Supplied records:
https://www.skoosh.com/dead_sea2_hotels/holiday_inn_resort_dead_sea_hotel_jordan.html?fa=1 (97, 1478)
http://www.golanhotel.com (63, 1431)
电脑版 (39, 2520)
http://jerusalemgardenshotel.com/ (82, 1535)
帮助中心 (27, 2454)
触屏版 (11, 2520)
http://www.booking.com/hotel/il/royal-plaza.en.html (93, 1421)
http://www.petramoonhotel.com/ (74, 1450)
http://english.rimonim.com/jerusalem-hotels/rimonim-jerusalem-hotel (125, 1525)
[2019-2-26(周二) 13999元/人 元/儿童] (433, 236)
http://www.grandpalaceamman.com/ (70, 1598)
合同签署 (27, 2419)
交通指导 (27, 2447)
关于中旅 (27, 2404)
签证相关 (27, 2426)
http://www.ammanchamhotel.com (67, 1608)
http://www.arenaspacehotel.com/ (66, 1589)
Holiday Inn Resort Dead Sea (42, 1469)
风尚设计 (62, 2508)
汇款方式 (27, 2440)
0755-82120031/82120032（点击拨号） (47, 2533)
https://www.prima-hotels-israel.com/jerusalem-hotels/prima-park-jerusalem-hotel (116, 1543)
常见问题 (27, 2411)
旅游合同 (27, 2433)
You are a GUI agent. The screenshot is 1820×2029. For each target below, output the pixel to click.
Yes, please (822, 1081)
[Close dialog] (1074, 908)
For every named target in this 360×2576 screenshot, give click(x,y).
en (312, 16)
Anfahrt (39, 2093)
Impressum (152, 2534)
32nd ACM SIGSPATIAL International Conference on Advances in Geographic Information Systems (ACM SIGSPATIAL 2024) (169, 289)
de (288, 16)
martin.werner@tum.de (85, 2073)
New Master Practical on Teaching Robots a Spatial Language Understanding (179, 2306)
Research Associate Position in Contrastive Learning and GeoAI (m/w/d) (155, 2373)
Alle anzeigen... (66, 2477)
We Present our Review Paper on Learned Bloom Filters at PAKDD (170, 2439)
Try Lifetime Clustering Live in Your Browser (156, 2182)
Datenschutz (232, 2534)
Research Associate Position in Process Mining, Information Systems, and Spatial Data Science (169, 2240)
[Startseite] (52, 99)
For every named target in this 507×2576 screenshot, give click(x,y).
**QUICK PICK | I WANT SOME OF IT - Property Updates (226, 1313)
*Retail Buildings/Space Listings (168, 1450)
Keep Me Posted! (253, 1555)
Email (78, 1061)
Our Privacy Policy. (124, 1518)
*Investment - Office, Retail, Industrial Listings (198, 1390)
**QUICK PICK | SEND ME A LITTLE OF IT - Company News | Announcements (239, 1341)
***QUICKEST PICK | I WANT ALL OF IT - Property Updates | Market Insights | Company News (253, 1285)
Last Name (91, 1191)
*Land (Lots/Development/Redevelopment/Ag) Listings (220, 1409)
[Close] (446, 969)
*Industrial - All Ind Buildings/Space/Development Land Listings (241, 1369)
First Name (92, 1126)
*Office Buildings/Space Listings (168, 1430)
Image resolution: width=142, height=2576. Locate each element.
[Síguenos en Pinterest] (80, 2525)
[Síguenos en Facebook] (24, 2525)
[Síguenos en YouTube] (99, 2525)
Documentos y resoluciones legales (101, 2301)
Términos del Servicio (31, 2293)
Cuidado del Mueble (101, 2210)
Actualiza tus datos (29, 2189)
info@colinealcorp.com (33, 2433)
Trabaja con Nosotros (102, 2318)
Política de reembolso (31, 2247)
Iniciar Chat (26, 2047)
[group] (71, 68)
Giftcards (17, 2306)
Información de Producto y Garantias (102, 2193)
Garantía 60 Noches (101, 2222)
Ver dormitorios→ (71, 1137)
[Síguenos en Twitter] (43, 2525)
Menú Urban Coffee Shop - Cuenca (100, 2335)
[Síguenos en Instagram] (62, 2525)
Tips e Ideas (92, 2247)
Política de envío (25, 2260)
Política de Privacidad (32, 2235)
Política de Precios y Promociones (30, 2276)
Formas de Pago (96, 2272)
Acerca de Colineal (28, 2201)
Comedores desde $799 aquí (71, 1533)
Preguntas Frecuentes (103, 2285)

About this task: Give the data again, exactly.

Result of the task:
https://www.skoosh.com/dead_sea2_hotels/holiday_inn_resort_dead_sea_hotel_jordan.html?fa=1 (97, 1478)
http://www.golanhotel.com (63, 1431)
电脑版 (39, 2520)
http://jerusalemgardenshotel.com/ (82, 1535)
帮助中心 (27, 2454)
触屏版 (11, 2520)
http://www.booking.com/hotel/il/royal-plaza.en.html (93, 1421)
http://www.petramoonhotel.com/ (74, 1450)
http://english.rimonim.com/jerusalem-hotels/rimonim-jerusalem-hotel (125, 1525)
[2019-2-26(周二) 13999元/人 元/儿童] (433, 236)
http://www.grandpalaceamman.com/ (70, 1598)
合同签署 (27, 2419)
交通指导 (27, 2447)
关于中旅 (27, 2404)
签证相关 (27, 2426)
http://www.ammanchamhotel.com (67, 1608)
http://www.arenaspacehotel.com/ (66, 1589)
Holiday Inn Resort Dead Sea (42, 1469)
风尚设计 (62, 2508)
汇款方式 (27, 2440)
0755-82120031/82120032（点击拨号） (47, 2533)
https://www.prima-hotels-israel.com/jerusalem-hotels/prima-park-jerusalem-hotel (116, 1543)
常见问题 (27, 2411)
旅游合同 (27, 2433)
You are a GUI agent. The screenshot is 1820×2029. For each target below, output the pixel to click.
Yes, please (822, 1081)
[Close dialog] (1074, 908)
For every named target in this 360×2576 screenshot, give click(x,y).
en (312, 16)
Anfahrt (39, 2093)
Impressum (152, 2534)
32nd ACM SIGSPATIAL International Conference on Advances in Geographic Information Systems (ACM SIGSPATIAL 2024) (169, 289)
de (288, 16)
martin.werner@tum.de (85, 2073)
New Master Practical on Teaching Robots a Spatial Language Understanding (179, 2306)
Research Associate Position in Contrastive Learning and GeoAI (m/w/d) (155, 2373)
Alle anzeigen... (66, 2477)
We Present our Review Paper on Learned Bloom Filters at PAKDD (170, 2439)
Try Lifetime Clustering Live in Your Browser (156, 2182)
Datenschutz (232, 2534)
Research Associate Position in Process Mining, Information Systems, and Spatial Data Science (169, 2240)
[Startseite] (52, 99)
For every named target in this 507×2576 screenshot, give click(x,y).
**QUICK PICK | I WANT SOME OF IT - Property Updates (226, 1313)
*Retail Buildings/Space Listings (168, 1450)
Keep Me Posted! (253, 1555)
Email (78, 1061)
Our Privacy Policy. (124, 1518)
*Investment - Office, Retail, Industrial Listings (198, 1390)
**QUICK PICK | SEND ME A LITTLE OF IT - Company News | Announcements (239, 1341)
***QUICKEST PICK | I WANT ALL OF IT - Property Updates | Market Insights | Company News (253, 1285)
Last Name (91, 1191)
*Land (Lots/Development/Redevelopment/Ag) Listings (220, 1409)
[Close] (446, 969)
*Industrial - All Ind Buildings/Space/Development Land Listings (241, 1369)
First Name (92, 1126)
*Office Buildings/Space Listings (168, 1430)
Image resolution: width=142, height=2576. Locate each element.
[Síguenos en Pinterest] (80, 2525)
[Síguenos en Facebook] (24, 2525)
[Síguenos en YouTube] (99, 2525)
Documentos y resoluciones legales (101, 2301)
Términos del Servicio (31, 2293)
Cuidado del Mueble (101, 2210)
Actualiza tus datos (29, 2189)
info@colinealcorp.com (33, 2433)
Trabaja con Nosotros (102, 2318)
Política de reembolso (31, 2247)
Iniciar Chat (26, 2047)
[group] (71, 68)
Giftcards (17, 2306)
Información de Producto y Garantias (102, 2193)
Garantía 60 Noches (101, 2222)
Ver dormitorios→ (71, 1137)
[Síguenos en Twitter] (43, 2525)
Menú Urban Coffee Shop - Cuenca (100, 2335)
[Síguenos en Instagram] (62, 2525)
Tips e Ideas (92, 2247)
Política de envío (25, 2260)
Política de Privacidad (32, 2235)
Política de Precios y Promociones (30, 2276)
Formas de Pago (96, 2272)
Acerca de Colineal (28, 2201)
Comedores desde $799 aquí (71, 1533)
Preguntas Frecuentes (103, 2285)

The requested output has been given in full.